Forestalia, grupo empresarial dedicado a la promoción de proyectos de energías renovables, señala que dos bancos internacionales de inversión (de los cuales no han revelado los nombres) valoran la empresa entre los 1.400 y 1.500 millones de euros.

La empresa, además, descarta vender alguna participación de la compañía y tampoco entra en sus planes empresariales una posible salida a Bolsa, según ha informado la empresa en un desayuno con periodistas este miércoles.

«No hay una operación corporativa de venta en perspectiva», ha asegurado el director general de Forestalia, Carlos Reyero, que ha enfatizado en que los planes de la compañía pasan por crear valor y ampliar el negocio para «ser cada día más grande y más potente».

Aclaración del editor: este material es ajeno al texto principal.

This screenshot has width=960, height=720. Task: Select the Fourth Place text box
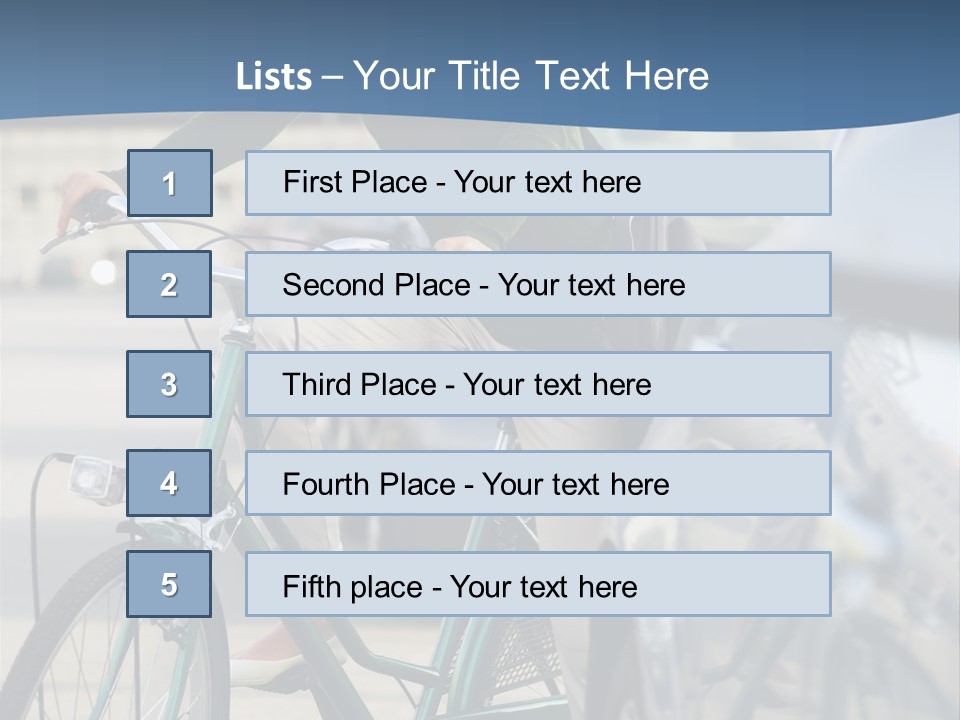(538, 483)
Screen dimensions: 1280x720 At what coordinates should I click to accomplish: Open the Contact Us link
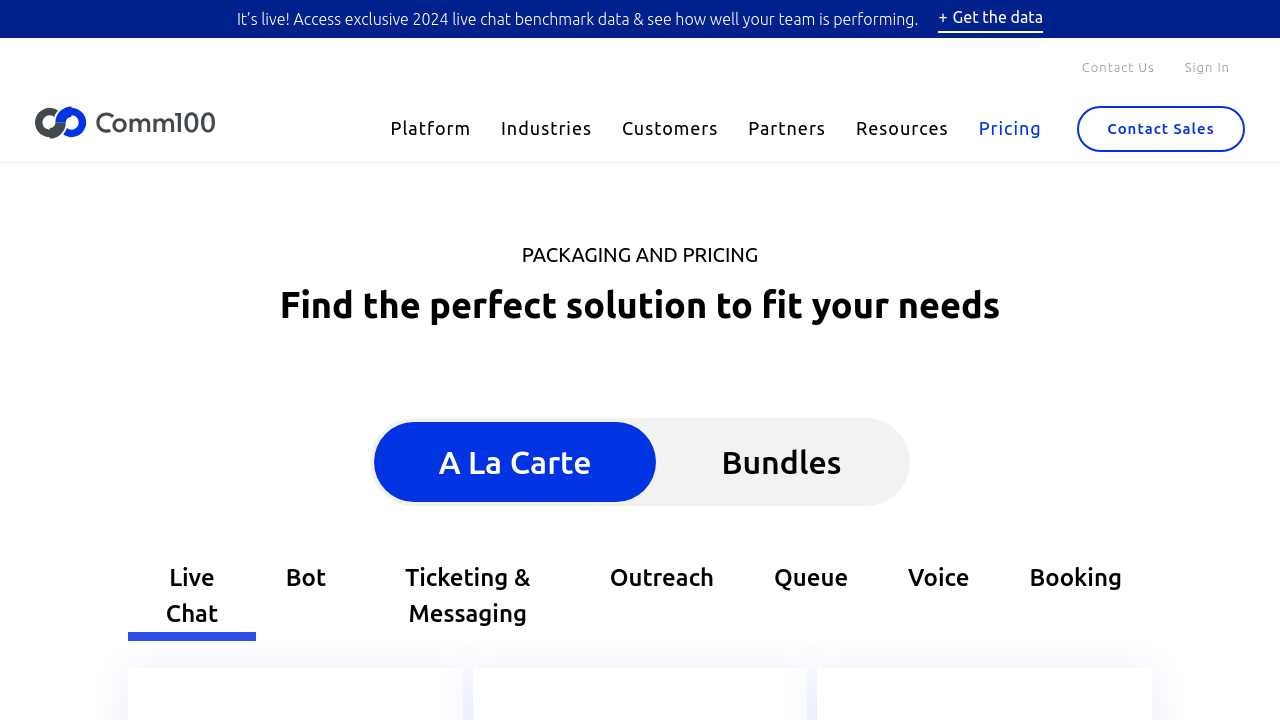pyautogui.click(x=1117, y=68)
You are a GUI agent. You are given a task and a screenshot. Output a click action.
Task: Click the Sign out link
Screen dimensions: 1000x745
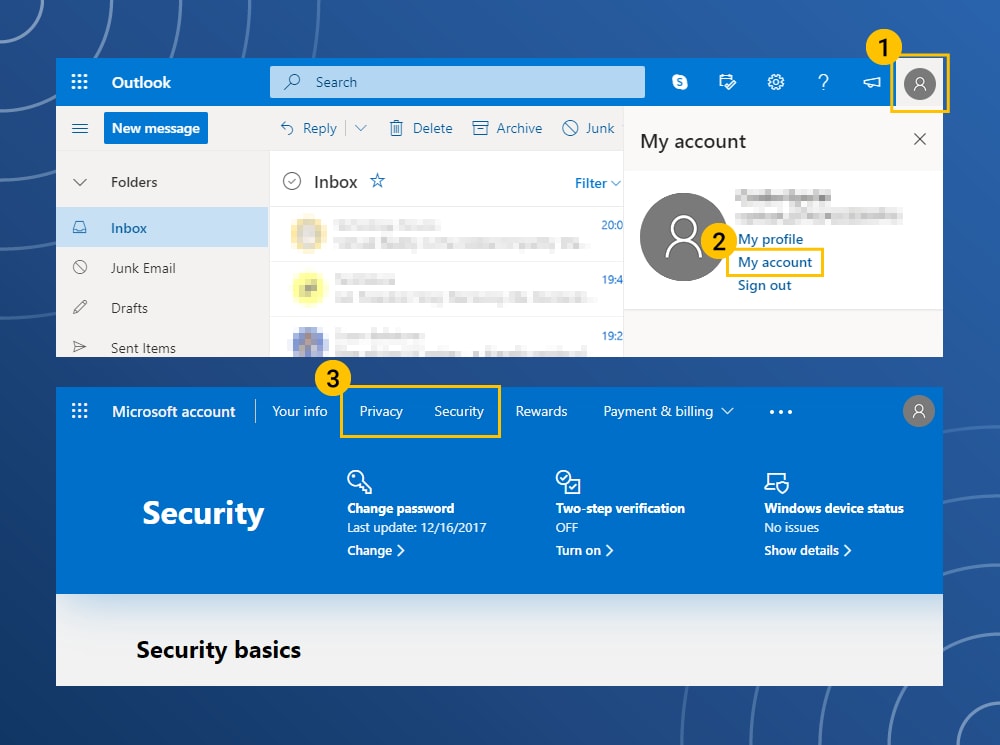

Tampoco está sobre el tapete la posibilidad de una salida a Bolsa, algo que se planteó en 2018. «La ambición es otra y no la contemplamos de ninguna manera (la salida a Bolsa), a pesar de que nos lo han ofrecido reiteradamente», ha hecho hincapié Reyero.

En ese sentido, el objetivo de la compañía es desarrollar una cartera propia 100% de cara a 2025, en lugar de comprar activos renovables (eólica, fotovoltaica y biomasa) para su posterior venta, su modelo de negocio actual, dado que «ya no es la necesidad».

Inversión de 640 millones

Así, Forestalia prevé invertir en torno a 640 millones de euros para incorporar los 800 megavatios (MW) restantes de los 1.200 MW que se contemplan en su plan de negocio hasta 2025 y que para entonces tienen que estar en operación o en construcción avanzada.

En el marco de ese objetivo de pasar a desarrollar una cartera propia, una de las piezas clave ha sido la consecución de un préstamo de 100 millones de euros (al margen de los 200 millones del préstamo obtenido del fondo EIG en 2018) y también los 450 millones de euros que tienen pendiente de cobro, así como los ingresos operativos, que, según la empresa, están subiendo porque van teniendo más megavatios en funcionamiento.

No se plantea por ahora entrar en hidrógeno verde

«Aunque hayamos ganado músculo (financiero), no somos una gran corporación financiera. En este momento existen disfunciones entre los precios o los ajustes entre el coste de convertir el hidrógeno en verde y el precio de la producción. La cifra no encaja y hay mucho recorrido que hacer. Nosotros tendremos que estar atentos a los movimientos de la industria, pero no podemos pensar que vamos a ser cabeza de león, ni mucho menos. Trataremos de aprovechar las oportunidades», ha señalado Reyero.

En ese sentido, la empresa apunta que su prioridad en estos momentos es la energía eólica, a pesar de que es complicada de tramitar y es más cara.